The mechanical strength of 5 can be maximized. The ground lead 15 is used to apply the ground potential GND, and at the same time as applying the ground potential to the circuit, it also applies the ground potential to the heat sink 13 to expect a shielding effect.

In the above-mentioned embodiment, an example in which the ceramic substrate 23 is mounted is shown.
It is obvious that it can also be applied to ICs such as molds. In this case, instead of the ceramic substrate 23, a silicon semiconductor chip whose elements have been formed is die-bonded to the mounting portion 19,
The steps after die bonding are the same as above.

[0025]

As described above, according to the present invention,
Since one of the connecting strips 10 is shifted,
The heat dissipation plate 13 can be held on the lead frame by the holding portions 14 at a plurality of positions. Therefore, even if the heat radiating plate 13 has a considerable weight, it can be firmly held, and it does not hinder the alignment such as pattern recognition in the assembly process. Moreover, since there is no "caulking" and it is possible to process from a single plate-shaped material, the merit of being able to manufacture at low cost can be maintained.

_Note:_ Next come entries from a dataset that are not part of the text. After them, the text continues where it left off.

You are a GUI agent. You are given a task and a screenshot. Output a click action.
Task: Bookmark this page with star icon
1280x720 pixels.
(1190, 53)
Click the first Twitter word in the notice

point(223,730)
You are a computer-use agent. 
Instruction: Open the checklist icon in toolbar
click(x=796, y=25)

Further in accordance with the present invention, a plurality of leads 1
Since the two are connected by the lead tie bar 30, there is an advantage that the mechanical strength of the lead 12 can be increased and the blurring of the lead 12 can be prevented when the bent portions 17 and 18 are formed and in the assembly process. Moreover, by arranging the lead tie bar 30 near the resin 25, the mechanical strength can be improved, and at the same time, a function of stopping the resin leakage can be provided.

Further, according to the present invention, since the lead 12 is connected to the connecting strip 10 via the expansion portion 10a, the lead 12 having a narrow width is not unnecessarily extended, and therefore the mechanical strength of the lead 12 is improved. It also has the advantage that

[Brief description of drawings]

FIG. 1 is a plan view for explaining the present invention.

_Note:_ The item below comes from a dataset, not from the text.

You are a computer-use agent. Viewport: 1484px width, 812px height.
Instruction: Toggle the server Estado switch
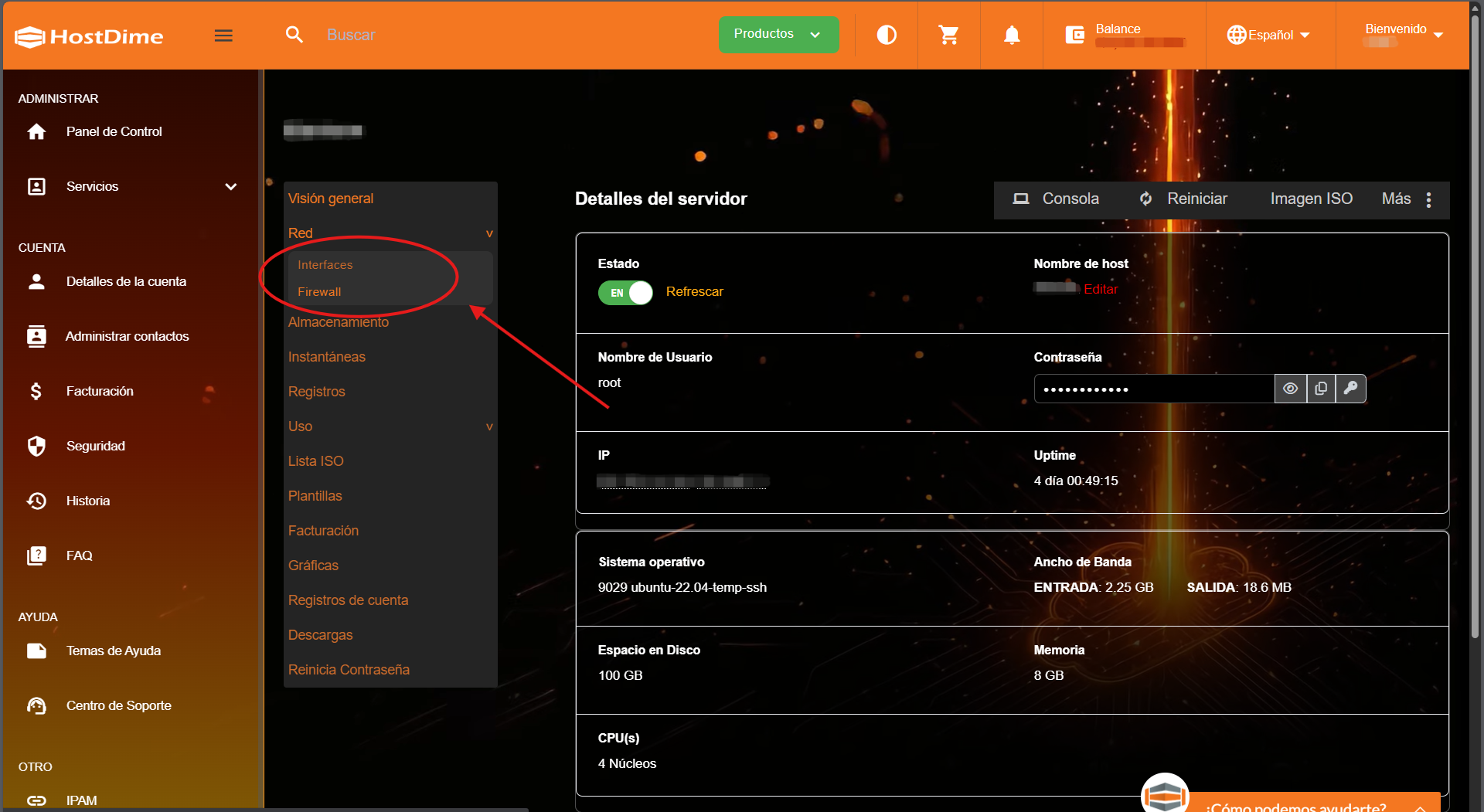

FIG. 2 is a plan view for explaining the present invention.

FIG. 3 is a plan view for explaining the present invention.

FIG. 4 is a sectional view for explaining the present invention.

FIG. 5 is a plan view for explaining the present invention.

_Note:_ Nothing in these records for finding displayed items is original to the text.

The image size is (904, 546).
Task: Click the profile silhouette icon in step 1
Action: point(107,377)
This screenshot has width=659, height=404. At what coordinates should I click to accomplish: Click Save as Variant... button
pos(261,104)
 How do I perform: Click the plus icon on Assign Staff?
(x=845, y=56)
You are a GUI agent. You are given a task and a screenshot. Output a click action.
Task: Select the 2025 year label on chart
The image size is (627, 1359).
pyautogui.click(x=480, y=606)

FIG. 6 is a plan view for explaining a conventional example.

Claims (2)

[Claims] 1. A connecting strip extending in parallel, a tie bar extending in a direction orthogonal to a direction in which the connecting strip extends, a heat radiating plate for fixing a circuit element, and the heat radiating plate. And a holding portion for holding the connecting strips or tie bars at a plurality of positions and bending the surface to make the surface of the heat sink uneven, and overlapping one end with a space above the heat sink. A plurality of leads whose ends are held by the connecting strips and extend parallel to each other; and a ground lead which extends in parallel with the leads and has one end held by the heat dissipation plate and the other end held by the connecting strips. The tie bar and the ground lead are bent at a portion close to the connection strip, and the distance between the connection strips is reduced by the length consumed by the bending, and the tip of the lead is The plurality of leads are overlapped with the heat sink. The other end of the lead is divided into a plurality of blocks by a ground lead, is not held by other members except the other end portion, and is connected to each other by a lead tie bar at a position where it does not overlap with the heat dissipation plate. Is connected to an expansion portion of the flat connecting strip. 2. The lead frame according to claim 1, wherein a root portion of the lead and a bent portion of the ground lead are positionally aligned with each other.